So the surface $S$ is defined as:
$$(x^2+y^2+z^2)^2=2z\sqrt{x^2+y^2}$$
And i have to look at the object it surrounds in $\mathbb{R^3}$ So it seems I'd be using spherical coordinates in the calculation(since the left side is somehow just the equation of sphere squared). But i wonder how does the surface look like, I have to draw a sketch of it. Is it still similar to a sphere?
So using spherical coordinates gives me: $$x=r\cos\phi \cos\theta$$ $$x=r\sin\phi \cos\theta$$ $$x=r\sin\theta$$
So because of left sides sphere-like appearence for $$\phi\in[0,2\pi]$$
Also : $$r\leq \sin\theta \cos\theta(\sin\phi+\cos\phi)$$
So i need help getting bounds for $\theta$ as well as for any isnigth how to draw this object/surface. On the other hand is my approach correct? All that is left after that is calculating the integrals needed for getting the centre of mass, that i have covered.

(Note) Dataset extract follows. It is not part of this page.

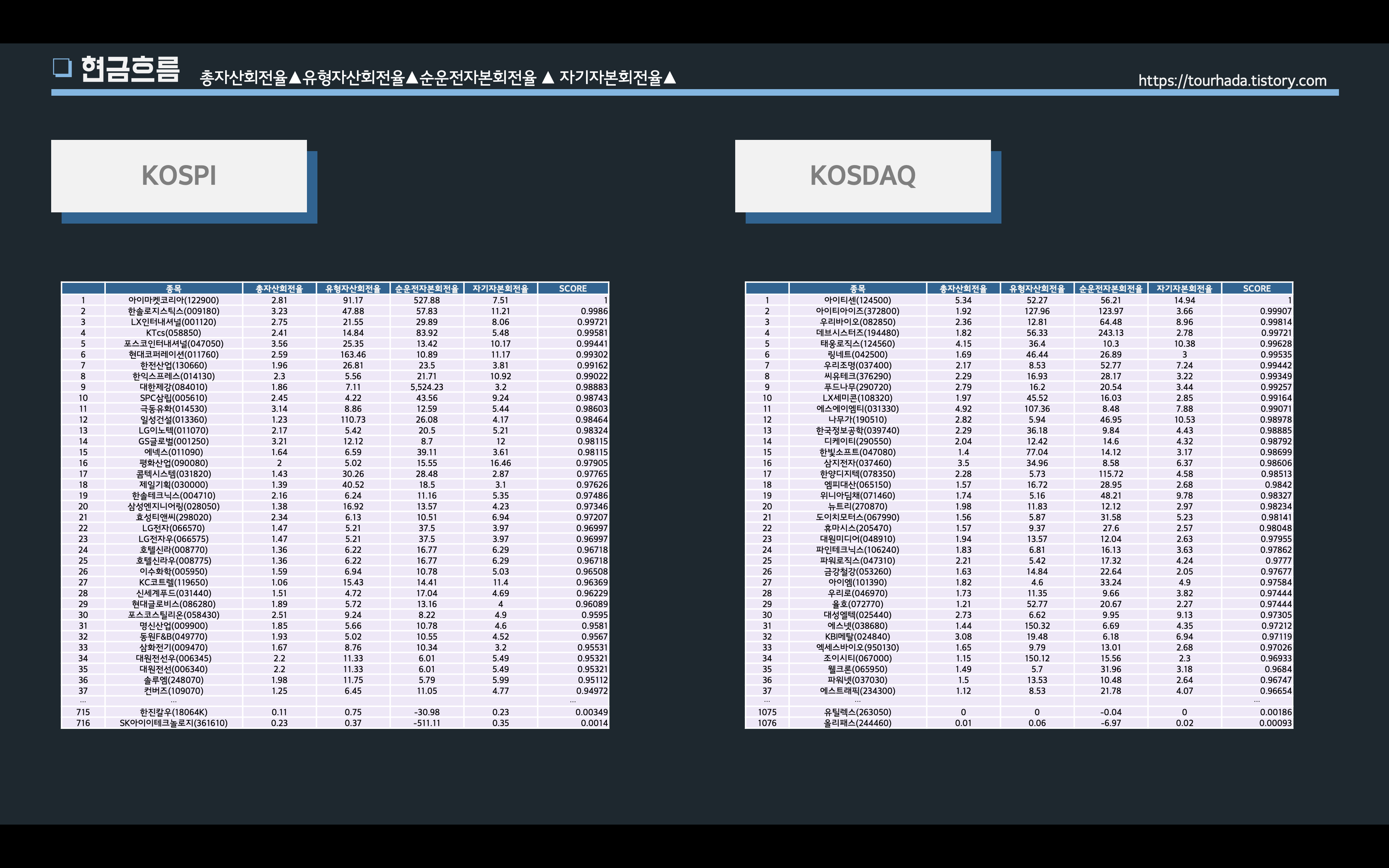
Task: Click the 대한제강(084010) 5,524.23 value cell
Action: coord(426,387)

Thank you for any help and hint.
Given the solid: $$ \Omega := \left\{ (x,\,y,\,z) \in \mathbb{R}^3 : \left(x^2+y^2+z^2\right)^2 \le 2\,z\,\sqrt{x^2+y^2}\,\right\} $$
applying the following coordinate transformation: $$ \Phi : \begin{cases} x = \rho\,\sin\varphi\,\cos\theta \\ y = \rho\,\sin\varphi\,\sin\theta \\ z = \rho\,\cos\varphi \end{cases} \; \; \; \; \; \; \text{with} \; (\rho,\,\varphi,\,\theta) \in [0,\,+\infty) \times [0,\,\pi] \times [0,\,2\pi) $$ and $J_{\Phi} = \rho^2\,\sin\varphi$, it follows that: $$ \begin{cases} \rho^4 \le \rho^2\,\sin(2\varphi) \\ \rho \ge 0 \\ 0 \le \varphi \le \pi \\ 0 \le \theta < 2\pi \end{cases} \; \; \; \; \; \; \Leftrightarrow \; \; \; \; \; \; \begin{cases} 0 \le \rho \le \sqrt{\sin(2\varphi)} \\ 0 \le \varphi \le \frac{\pi}{2} \\ 0 \le \theta < 2\pi \end{cases} $$ therefore, we have: $$ \Omega^* := \left\{ (\rho,\,\varphi,\,\theta) \in \mathbb{R}^3 : 0 \le \rho \le \sqrt{\sin(2\varphi)}, \; 0 \le \varphi \le \frac{\pi}{2}, \; 0 \le \theta < 2\pi\right\}. $$ In light of all this, we have: $$ ||\Omega|| := \iiint\limits_{\Omega} 1\,\text{d}x\,\text{d}y\,\text{d}z = \iiint\limits_{\Omega^*} J_{\Phi}\,\text{d}\rho\,\text{d}\varphi\,\text{d}\theta = \frac{\pi^2}{8} $$ $$ \overline{z} := \frac{1}{||\Omega||}\iiint\limits_{\Omega} z\,\text{d}x\,\text{d}y\,\text{d}z = \frac{1}{||\Omega||}\iiint\limits_{\Omega^*} \left(\rho\,\cos\varphi\right)J_{\Phi}\,\text{d}\rho\,\text{d}\varphi\,\text{d}\theta = \frac{4}{3\pi} $$ which is what is desired. Of course, $\overline{x} = \overline{y} = 0$ for symmetric questions, it is not necessary to integrate.